>>

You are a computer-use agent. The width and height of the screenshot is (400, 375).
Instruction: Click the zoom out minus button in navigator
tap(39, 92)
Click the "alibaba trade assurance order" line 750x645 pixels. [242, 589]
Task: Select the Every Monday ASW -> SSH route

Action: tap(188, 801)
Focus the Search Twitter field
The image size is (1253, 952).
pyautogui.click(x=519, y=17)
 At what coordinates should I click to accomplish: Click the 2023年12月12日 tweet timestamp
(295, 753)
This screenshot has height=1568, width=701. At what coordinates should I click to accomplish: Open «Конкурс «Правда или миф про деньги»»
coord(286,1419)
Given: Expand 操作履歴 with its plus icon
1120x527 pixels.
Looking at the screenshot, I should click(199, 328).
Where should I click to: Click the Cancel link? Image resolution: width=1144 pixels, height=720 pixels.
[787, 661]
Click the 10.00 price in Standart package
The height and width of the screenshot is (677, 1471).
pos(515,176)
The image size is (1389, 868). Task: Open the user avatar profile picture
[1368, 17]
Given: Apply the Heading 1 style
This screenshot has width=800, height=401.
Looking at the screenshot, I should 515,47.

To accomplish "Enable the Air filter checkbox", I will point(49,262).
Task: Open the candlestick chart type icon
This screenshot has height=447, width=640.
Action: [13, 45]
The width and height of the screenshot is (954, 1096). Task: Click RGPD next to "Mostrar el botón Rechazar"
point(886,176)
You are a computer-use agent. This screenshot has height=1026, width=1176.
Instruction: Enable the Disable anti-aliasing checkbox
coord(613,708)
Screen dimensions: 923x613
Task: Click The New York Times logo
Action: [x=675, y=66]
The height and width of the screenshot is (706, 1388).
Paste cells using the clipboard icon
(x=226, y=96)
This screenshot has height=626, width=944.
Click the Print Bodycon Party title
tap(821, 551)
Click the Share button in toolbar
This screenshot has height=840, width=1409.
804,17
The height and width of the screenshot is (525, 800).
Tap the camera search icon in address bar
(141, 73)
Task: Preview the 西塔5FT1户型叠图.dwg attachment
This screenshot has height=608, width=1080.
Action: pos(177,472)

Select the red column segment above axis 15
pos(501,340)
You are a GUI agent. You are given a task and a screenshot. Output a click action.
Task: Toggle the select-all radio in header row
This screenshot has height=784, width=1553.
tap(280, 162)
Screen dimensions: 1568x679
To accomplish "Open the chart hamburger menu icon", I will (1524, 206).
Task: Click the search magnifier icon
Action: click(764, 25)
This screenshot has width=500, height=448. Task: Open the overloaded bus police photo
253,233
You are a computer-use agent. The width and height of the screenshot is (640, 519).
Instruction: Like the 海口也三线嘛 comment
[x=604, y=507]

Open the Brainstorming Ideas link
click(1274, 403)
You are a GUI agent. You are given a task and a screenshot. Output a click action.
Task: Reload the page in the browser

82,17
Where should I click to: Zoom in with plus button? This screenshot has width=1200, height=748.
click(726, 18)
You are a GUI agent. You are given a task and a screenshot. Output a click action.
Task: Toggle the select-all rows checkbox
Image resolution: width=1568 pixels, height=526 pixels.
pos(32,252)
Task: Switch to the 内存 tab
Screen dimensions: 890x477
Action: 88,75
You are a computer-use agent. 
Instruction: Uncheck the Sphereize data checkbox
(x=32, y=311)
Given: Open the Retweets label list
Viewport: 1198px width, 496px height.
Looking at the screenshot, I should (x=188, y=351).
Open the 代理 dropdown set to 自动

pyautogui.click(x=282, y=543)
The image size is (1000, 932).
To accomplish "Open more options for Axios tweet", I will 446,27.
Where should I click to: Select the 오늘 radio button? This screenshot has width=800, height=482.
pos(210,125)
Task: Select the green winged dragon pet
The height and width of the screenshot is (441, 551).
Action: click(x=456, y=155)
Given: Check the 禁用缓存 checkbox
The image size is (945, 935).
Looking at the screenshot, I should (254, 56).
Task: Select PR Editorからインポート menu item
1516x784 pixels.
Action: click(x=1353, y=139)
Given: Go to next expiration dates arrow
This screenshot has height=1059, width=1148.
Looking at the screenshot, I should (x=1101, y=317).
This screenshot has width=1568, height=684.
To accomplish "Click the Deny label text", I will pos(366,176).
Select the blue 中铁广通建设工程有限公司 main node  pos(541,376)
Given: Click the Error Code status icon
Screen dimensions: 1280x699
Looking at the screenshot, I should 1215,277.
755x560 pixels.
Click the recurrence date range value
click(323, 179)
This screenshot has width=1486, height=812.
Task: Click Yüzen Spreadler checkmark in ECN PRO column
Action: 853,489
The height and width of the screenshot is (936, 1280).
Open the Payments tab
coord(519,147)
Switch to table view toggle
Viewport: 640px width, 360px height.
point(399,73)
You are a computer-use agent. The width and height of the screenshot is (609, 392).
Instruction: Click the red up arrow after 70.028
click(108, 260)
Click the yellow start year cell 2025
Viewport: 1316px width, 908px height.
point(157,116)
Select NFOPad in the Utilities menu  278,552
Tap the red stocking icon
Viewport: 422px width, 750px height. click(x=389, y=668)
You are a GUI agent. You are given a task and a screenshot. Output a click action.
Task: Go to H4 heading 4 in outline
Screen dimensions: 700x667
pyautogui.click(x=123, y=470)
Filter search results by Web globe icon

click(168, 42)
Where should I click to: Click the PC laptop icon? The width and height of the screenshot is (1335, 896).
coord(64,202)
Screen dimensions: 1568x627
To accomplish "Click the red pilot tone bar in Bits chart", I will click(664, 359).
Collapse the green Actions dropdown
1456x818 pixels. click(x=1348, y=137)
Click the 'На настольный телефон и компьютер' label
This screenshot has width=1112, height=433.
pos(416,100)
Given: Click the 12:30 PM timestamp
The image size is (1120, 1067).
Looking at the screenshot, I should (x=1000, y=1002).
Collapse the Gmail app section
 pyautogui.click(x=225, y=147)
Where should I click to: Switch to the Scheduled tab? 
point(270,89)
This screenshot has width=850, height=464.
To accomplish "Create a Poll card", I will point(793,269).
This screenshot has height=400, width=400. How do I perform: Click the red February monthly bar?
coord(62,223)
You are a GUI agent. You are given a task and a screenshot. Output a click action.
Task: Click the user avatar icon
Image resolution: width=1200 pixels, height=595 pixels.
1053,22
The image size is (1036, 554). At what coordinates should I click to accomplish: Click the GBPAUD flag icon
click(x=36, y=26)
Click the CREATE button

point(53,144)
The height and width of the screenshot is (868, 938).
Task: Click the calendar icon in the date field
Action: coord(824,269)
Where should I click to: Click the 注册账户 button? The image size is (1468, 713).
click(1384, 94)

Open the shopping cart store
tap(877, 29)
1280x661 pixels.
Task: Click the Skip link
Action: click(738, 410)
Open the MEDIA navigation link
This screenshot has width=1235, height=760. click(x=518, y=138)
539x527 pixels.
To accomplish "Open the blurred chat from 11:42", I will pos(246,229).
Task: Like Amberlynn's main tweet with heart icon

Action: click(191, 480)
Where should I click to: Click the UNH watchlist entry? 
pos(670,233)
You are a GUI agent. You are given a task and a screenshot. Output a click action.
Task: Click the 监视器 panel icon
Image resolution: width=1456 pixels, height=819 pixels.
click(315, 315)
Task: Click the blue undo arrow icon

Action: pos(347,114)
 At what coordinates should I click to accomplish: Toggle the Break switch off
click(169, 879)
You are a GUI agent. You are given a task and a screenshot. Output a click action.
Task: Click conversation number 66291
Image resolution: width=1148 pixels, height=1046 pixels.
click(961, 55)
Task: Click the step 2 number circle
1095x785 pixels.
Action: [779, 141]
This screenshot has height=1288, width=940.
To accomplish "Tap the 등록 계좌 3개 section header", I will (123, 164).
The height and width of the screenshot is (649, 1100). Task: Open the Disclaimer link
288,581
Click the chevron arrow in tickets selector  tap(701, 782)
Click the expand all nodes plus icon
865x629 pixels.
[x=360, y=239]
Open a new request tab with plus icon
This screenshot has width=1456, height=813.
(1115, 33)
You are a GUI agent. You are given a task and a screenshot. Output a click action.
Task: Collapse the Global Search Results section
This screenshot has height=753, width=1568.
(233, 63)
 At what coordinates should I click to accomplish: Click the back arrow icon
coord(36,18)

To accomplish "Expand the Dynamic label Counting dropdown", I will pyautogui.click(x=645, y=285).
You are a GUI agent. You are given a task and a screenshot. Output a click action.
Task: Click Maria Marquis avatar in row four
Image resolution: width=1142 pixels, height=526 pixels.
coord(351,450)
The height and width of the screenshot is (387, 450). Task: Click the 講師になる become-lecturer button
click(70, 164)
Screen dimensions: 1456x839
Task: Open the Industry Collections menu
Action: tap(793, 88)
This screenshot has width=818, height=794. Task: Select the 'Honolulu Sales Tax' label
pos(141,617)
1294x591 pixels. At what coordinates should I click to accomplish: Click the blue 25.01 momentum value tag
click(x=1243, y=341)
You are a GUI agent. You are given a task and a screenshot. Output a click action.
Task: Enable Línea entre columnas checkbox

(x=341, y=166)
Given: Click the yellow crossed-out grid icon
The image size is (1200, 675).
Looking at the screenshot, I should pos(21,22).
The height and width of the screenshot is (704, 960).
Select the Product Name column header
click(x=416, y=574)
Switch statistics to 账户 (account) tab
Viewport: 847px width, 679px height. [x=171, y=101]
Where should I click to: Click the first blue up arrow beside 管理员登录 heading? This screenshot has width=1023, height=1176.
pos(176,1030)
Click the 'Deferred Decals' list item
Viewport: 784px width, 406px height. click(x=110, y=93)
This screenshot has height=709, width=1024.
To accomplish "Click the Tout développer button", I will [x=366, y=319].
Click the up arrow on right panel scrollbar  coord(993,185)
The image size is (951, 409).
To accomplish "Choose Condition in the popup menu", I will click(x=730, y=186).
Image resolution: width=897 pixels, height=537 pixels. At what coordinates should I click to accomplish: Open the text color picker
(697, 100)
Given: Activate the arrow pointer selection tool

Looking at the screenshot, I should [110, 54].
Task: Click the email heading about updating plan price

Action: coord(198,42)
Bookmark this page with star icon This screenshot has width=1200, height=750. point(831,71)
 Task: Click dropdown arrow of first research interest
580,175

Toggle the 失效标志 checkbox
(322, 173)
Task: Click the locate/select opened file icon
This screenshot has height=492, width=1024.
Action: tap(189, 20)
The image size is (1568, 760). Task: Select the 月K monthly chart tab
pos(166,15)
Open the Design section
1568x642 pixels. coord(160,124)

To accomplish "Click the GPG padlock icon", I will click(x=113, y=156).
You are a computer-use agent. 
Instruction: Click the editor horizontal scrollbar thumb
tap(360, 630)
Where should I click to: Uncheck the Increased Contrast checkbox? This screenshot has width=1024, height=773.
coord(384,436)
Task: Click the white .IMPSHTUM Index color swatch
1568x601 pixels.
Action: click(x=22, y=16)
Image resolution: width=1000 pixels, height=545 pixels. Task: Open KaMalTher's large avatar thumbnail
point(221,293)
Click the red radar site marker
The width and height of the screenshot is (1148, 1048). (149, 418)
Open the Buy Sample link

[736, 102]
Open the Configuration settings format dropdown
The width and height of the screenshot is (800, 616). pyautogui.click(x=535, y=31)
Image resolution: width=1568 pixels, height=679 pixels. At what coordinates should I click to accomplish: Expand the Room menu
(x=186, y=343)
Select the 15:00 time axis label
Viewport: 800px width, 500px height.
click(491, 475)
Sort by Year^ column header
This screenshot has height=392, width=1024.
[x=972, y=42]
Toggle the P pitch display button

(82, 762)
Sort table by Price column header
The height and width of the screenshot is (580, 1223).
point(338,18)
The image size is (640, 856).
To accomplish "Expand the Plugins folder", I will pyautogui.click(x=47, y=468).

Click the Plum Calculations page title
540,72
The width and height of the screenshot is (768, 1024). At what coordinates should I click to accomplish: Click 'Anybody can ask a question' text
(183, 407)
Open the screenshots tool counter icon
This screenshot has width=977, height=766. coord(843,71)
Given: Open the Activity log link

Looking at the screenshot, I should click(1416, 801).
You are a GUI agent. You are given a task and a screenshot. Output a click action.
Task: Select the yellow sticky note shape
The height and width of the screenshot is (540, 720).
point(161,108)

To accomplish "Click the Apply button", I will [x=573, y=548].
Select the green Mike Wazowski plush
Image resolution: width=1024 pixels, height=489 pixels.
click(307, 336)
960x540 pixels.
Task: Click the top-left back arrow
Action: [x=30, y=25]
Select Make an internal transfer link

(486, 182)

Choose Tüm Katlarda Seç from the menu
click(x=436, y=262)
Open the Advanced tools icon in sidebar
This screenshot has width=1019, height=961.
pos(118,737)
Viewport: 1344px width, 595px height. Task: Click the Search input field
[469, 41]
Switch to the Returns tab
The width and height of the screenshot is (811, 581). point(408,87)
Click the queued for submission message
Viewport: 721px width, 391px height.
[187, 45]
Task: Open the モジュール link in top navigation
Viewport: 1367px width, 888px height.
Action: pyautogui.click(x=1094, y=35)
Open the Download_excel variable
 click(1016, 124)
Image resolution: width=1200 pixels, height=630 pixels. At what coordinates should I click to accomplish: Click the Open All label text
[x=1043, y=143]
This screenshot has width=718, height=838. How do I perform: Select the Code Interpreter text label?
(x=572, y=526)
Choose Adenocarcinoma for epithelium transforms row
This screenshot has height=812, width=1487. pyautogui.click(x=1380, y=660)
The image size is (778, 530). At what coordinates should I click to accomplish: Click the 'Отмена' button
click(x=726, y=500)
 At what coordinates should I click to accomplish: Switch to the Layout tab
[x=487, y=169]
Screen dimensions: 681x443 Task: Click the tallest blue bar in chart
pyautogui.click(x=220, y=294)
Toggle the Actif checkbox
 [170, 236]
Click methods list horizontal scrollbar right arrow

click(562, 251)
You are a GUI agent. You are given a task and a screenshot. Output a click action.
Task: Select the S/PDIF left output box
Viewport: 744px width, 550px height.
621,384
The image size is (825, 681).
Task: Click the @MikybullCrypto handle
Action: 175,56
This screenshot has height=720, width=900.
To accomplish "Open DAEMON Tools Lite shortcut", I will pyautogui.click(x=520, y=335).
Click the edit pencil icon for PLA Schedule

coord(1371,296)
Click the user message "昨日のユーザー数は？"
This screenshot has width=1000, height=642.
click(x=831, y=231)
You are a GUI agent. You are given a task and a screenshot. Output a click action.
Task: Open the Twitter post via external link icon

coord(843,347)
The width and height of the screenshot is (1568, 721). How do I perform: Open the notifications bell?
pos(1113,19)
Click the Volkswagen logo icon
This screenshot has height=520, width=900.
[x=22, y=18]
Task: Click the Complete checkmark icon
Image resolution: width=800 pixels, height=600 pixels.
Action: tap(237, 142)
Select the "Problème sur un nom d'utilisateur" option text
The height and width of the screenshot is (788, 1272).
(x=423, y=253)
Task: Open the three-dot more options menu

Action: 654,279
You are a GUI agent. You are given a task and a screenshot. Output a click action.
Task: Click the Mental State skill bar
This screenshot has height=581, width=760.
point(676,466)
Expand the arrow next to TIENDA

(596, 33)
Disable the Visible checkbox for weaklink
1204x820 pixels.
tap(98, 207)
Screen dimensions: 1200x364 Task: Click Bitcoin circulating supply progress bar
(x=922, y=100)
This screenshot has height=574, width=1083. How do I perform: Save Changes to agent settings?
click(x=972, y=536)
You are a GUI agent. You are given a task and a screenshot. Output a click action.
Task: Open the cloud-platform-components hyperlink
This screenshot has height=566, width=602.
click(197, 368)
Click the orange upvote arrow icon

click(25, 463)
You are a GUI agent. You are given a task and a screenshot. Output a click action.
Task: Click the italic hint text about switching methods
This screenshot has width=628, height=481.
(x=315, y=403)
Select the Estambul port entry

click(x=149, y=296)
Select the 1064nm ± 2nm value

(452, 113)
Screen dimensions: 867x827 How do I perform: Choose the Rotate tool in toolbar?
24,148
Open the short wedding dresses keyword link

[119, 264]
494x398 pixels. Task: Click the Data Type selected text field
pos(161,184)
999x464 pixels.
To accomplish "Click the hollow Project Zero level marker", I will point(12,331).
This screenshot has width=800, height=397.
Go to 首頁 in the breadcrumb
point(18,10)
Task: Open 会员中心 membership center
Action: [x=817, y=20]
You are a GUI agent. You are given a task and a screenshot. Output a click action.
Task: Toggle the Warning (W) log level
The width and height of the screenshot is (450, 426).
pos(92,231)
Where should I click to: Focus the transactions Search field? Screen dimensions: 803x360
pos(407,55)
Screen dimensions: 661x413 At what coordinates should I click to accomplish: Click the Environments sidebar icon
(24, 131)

<<

*Work required*:
Search the listing above for the lines with "pixels. [242, 589]" and "You are a computer-use agent. This", then output those lines and all lines between them exactly.

*Answer space*:
Click the "alibaba trade assurance order" line 750x645 pixels. [242, 589]
Task: Select the Every Monday ASW -> SSH route

Action: tap(188, 801)
Focus the Search Twitter field
The image size is (1253, 952).
pyautogui.click(x=519, y=17)
 At what coordinates should I click to accomplish: Click the 2023年12月12日 tweet timestamp
(295, 753)
This screenshot has height=1568, width=701. At what coordinates should I click to accomplish: Open «Конкурс «Правда или миф про деньги»»
coord(286,1419)
Given: Expand 操作履歴 with its plus icon
1120x527 pixels.
Looking at the screenshot, I should click(199, 328).
Where should I click to: Click the Cancel link? Image resolution: width=1144 pixels, height=720 pixels.
[787, 661]
Click the 10.00 price in Standart package
The height and width of the screenshot is (677, 1471).
pos(515,176)
The image size is (1389, 868). Task: Open the user avatar profile picture
[1368, 17]
Given: Apply the Heading 1 style
This screenshot has width=800, height=401.
Looking at the screenshot, I should 515,47.

To accomplish "Enable the Air filter checkbox", I will point(49,262).
Task: Open the candlestick chart type icon
This screenshot has height=447, width=640.
Action: [13, 45]
The width and height of the screenshot is (954, 1096). Task: Click RGPD next to "Mostrar el botón Rechazar"
point(886,176)
You are a computer-use agent. This screenshot has height=1026, width=1176.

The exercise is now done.